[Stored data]
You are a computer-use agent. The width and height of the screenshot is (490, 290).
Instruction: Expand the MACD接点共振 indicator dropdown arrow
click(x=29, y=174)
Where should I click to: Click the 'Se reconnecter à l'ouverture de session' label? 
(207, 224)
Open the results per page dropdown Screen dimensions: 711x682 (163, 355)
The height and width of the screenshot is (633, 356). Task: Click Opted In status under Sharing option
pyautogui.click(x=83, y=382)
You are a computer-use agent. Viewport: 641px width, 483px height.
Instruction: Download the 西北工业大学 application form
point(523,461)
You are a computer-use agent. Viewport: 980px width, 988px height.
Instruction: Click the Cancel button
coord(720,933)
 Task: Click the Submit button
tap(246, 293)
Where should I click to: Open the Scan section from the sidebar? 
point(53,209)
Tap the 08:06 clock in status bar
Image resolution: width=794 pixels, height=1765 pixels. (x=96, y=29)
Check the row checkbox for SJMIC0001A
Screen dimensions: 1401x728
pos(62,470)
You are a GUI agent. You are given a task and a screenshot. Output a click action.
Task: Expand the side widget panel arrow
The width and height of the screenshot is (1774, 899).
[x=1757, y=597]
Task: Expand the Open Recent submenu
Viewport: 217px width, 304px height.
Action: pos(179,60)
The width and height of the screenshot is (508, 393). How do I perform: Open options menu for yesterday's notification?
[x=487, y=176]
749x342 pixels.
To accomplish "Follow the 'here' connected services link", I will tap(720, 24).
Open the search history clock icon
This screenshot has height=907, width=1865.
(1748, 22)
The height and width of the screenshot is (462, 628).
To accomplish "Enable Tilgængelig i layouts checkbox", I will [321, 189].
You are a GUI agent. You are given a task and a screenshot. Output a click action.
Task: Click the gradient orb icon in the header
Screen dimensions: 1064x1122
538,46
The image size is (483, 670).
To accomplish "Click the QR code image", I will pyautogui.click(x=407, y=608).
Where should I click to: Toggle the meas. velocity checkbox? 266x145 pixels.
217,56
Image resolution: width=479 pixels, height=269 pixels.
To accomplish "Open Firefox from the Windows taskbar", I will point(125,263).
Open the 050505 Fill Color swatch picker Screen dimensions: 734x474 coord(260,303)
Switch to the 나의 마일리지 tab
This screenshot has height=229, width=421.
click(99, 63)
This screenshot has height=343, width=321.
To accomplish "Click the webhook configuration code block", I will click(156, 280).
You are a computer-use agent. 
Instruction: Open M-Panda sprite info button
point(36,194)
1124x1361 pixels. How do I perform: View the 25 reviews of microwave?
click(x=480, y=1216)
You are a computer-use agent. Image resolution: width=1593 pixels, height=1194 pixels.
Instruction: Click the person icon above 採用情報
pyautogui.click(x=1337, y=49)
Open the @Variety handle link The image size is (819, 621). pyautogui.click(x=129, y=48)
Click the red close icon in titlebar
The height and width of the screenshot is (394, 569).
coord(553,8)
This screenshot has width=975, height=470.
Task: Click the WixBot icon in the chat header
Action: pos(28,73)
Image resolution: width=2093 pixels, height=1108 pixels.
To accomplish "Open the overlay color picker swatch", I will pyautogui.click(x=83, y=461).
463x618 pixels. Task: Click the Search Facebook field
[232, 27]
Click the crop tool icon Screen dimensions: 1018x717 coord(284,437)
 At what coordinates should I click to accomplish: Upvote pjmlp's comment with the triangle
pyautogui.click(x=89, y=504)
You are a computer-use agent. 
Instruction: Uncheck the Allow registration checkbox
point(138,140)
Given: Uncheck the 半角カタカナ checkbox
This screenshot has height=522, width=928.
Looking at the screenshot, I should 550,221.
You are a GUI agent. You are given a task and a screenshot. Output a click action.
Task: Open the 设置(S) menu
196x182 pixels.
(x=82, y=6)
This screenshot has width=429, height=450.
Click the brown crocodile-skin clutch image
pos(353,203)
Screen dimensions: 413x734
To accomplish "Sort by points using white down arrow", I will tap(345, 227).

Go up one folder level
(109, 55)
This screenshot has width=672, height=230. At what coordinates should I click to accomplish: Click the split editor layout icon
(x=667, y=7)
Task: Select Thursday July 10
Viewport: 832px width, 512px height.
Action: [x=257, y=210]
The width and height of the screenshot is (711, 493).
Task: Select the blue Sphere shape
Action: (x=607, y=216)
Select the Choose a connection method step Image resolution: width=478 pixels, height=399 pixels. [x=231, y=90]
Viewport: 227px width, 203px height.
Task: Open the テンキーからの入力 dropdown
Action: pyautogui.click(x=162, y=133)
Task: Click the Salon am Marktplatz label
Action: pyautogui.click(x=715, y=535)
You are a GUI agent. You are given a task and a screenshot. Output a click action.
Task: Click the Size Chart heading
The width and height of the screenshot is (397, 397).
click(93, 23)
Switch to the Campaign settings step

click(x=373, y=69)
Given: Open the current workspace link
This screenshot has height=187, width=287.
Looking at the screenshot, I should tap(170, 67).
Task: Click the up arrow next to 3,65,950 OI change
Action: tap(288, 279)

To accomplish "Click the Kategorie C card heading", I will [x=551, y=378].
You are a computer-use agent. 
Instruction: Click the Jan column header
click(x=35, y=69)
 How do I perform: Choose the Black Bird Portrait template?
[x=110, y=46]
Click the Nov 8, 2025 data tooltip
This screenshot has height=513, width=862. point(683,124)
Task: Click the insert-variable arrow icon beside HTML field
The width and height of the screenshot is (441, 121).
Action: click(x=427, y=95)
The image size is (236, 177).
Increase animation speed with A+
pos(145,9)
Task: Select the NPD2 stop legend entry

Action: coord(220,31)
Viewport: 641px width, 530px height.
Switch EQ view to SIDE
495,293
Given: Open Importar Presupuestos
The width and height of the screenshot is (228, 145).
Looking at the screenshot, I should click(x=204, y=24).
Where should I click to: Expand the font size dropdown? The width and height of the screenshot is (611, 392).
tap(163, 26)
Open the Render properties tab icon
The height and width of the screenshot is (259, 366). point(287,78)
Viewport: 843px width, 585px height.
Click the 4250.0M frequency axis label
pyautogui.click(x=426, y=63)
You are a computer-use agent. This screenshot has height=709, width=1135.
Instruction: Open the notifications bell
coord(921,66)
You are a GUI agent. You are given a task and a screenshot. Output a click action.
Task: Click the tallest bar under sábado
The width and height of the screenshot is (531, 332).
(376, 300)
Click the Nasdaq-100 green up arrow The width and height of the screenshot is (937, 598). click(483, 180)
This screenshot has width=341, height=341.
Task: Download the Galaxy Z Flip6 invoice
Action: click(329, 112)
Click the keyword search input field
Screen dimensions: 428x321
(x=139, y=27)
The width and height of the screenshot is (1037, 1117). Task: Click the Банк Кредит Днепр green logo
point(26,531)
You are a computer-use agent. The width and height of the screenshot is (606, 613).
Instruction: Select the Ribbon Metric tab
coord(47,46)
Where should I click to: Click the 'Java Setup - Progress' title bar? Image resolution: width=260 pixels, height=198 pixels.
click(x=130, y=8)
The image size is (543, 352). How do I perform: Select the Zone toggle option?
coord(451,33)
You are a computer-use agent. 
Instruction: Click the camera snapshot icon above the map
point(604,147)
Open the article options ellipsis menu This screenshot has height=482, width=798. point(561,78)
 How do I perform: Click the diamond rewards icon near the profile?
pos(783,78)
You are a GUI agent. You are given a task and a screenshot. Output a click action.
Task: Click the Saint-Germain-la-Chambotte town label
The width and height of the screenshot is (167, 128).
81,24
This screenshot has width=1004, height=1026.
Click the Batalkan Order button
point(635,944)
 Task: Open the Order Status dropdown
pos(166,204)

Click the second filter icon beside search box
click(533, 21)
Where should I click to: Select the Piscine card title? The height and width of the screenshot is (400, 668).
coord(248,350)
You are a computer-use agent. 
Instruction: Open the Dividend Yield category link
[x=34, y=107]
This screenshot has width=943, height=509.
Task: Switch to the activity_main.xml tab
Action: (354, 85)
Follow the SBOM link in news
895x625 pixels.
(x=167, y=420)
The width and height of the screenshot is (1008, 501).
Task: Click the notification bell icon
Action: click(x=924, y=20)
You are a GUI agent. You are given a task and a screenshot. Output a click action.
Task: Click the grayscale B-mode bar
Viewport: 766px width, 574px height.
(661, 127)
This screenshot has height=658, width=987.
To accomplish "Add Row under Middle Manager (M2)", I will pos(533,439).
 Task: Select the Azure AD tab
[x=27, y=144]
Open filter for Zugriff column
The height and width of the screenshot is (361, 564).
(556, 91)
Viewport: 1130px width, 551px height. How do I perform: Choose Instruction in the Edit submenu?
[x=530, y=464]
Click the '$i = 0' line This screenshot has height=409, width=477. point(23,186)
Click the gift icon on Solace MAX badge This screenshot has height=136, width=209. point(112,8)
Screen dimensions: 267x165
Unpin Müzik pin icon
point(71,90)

## EXERCISE DETAILS
Repeat the entries above exactly, from the first line through the line containing "Image resolution: width=479".

## EXERCISE ANSWER
You are a computer-use agent. The width and height of the screenshot is (490, 290).
Instruction: Expand the MACD接点共振 indicator dropdown arrow
click(x=29, y=174)
Where should I click to: Click the 'Se reconnecter à l'ouverture de session' label? 
(207, 224)
Open the results per page dropdown Screen dimensions: 711x682 (163, 355)
The height and width of the screenshot is (633, 356). Task: Click Opted In status under Sharing option
pyautogui.click(x=83, y=382)
You are a computer-use agent. Viewport: 641px width, 483px height.
Instruction: Download the 西北工业大学 application form
point(523,461)
You are a computer-use agent. Viewport: 980px width, 988px height.
Instruction: Click the Cancel button
coord(720,933)
 Task: Click the Submit button
tap(246, 293)
Where should I click to: Open the Scan section from the sidebar? 
point(53,209)
Tap the 08:06 clock in status bar
Image resolution: width=794 pixels, height=1765 pixels. (x=96, y=29)
Check the row checkbox for SJMIC0001A
Screen dimensions: 1401x728
pos(62,470)
You are a GUI agent. You are given a task and a screenshot. Output a click action.
Task: Expand the side widget panel arrow
The width and height of the screenshot is (1774, 899).
[x=1757, y=597]
Task: Expand the Open Recent submenu
Viewport: 217px width, 304px height.
Action: pos(179,60)
The width and height of the screenshot is (508, 393). How do I perform: Open options menu for yesterday's notification?
[x=487, y=176]
749x342 pixels.
To accomplish "Follow the 'here' connected services link", I will tap(720, 24).
Open the search history clock icon
This screenshot has height=907, width=1865.
(1748, 22)
The height and width of the screenshot is (462, 628).
To accomplish "Enable Tilgængelig i layouts checkbox", I will [321, 189].
You are a GUI agent. You are given a task and a screenshot. Output a click action.
Task: Click the gradient orb icon in the header
Screen dimensions: 1064x1122
538,46
The image size is (483, 670).
To accomplish "Click the QR code image", I will pyautogui.click(x=407, y=608).
Where should I click to: Toggle the meas. velocity checkbox? 266x145 pixels.
217,56
Image resolution: width=479 pixels, height=269 pixels.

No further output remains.